Not much, and all that "when it's in your house we can *tweak* it with our mumbo jumbo" is exactly that.

Check for repair service on that unit in your area (not all are served),. And what ever you buy, put a service contract on it.

I'd check out the LG's, Samsungs, & Panasonics. 

I'm not impressed with the Sony parts availability(IMHO), especially under a service contract, but the contract is better than having nothing after the warranty runs out.

I manage an electronic service center. 20 years +. I handle the contracts and warranty issues.


----------



## WoodMann (Jan 26, 2009)

Hmm- a service contract for the after warranty days. Good to know- thanks Hustle. I'll check out your mentions...............


----------



## Dix (Jan 26, 2009)

No problem.

Give me a buzz with any questions.


----------



## struggle (Jan 26, 2009)

We bought a 52 Sony 120hz I think and a bunch of other mumbo jumbo that I could not even begin to understand. All I know is looking at the Sony next to LGs the Sony was a far better picture with all the TVs showing the same picture. 

As for contracts I am against them. It is betting you are going to buy a bad TV. Nope they profit from them big time. Sure problems come up but I will take the risk of no contract. Just another person with the hand in the pile.  I bought a new game for the Wii system yesterday (Shaun White, I think) and they even offer a service contract on the game disk....yeah right let me buy one of those...good greif

When I researched the TVs the three names that kept coming up was Samsung, Sony and Sharp. Panasonic was rated great but was more costly than the others.

Consumer reports also suggested I think the contracts on LCDs was waste of money due to the low failure rate of them. But anything is possible.


----------



## Dix (Jan 26, 2009)

> Consumer reports also suggested I think the contracts on LCDs was waste of money due to the low failure rate of them. But anything is possible.



I've got a shop full of them, and more come & go every day. Plasma's & DLP's, too.

If these sets go out, you can only repair to board level, or light engine, display panel, etc.
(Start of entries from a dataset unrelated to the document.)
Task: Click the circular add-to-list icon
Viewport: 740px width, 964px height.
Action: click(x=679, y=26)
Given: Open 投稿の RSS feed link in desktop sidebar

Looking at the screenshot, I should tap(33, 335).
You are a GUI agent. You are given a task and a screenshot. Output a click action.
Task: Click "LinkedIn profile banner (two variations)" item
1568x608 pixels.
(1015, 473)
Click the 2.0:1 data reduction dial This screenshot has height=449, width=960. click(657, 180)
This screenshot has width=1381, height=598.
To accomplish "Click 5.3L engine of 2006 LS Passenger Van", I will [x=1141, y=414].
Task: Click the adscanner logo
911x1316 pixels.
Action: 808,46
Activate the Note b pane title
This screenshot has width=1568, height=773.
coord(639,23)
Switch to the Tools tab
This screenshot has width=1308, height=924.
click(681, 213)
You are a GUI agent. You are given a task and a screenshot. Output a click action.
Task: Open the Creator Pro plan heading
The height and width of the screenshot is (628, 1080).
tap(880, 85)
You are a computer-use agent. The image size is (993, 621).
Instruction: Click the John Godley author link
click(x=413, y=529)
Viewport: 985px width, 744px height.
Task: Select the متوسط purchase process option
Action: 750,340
These parts are *expensive*, or in the case if say a Vizio, Insignia, Symphonic, etc there is a good possibility that there are NO parts available, and with out a contract you are usually screwed.


----------



## Panhandler (Jan 26, 2009)

As for contracts I am against them. It is betting you are going to buy a bad TV. Nope they profit from them big time. Sure problems come up but I will take the risk of no contract. Just another person with the hand in the pile.  I bought a new game for the Wii system yesterday (Shaun White, I think) and they even offer a service contract on the game disk....yeah right let me buy one of those...good greif 
----------------------------------------------------------------------------------------------------------------------------------------------------------

At Lowes last summer I was offered a warranty contract on a $12 table fan. I think it was about $2.50. Jeez!


----------



## struggle (Jan 26, 2009)

Doing The Dixie Eyed Hustle said:
			
		

> > Consumer reports also suggested I think the contracts on LCDs was waste of money due to the low failure rate of them. But anything is possible.
> 
> 
> 
> ...



I do not want to get into a bad vs good debate and am only offering my personal view point on contracts. I have never benefited from any contract that I bought in the past so I stand by that personal choice. I do not doubt they break as do some of the most reliable cars break and so on.  

My view is you are betting on a loser if you are buying a contract.


----------



## drewboy (Jan 27, 2009)

I bought a 37" Phillips LCD Ambilight last year - that was my budget at the time - a 42" would be what I'd suggest if you can swing it and the prices are great right now. Anyway - the ambilight has independent lights on the sides that cast a soft light on the wall corresponding to the pic. on the screen and combined with the high def. it makes a killer viewing experience. But if you can, buy the biggest screen you dare - LCD for bright, sunny rooms and gaming or Plasma for a room without glare.
  The plasmas run hotter and use a bit more electricity but my cousin has a 50" Samsung on the wall and you can't beat a Sox game on that thing - Incredible...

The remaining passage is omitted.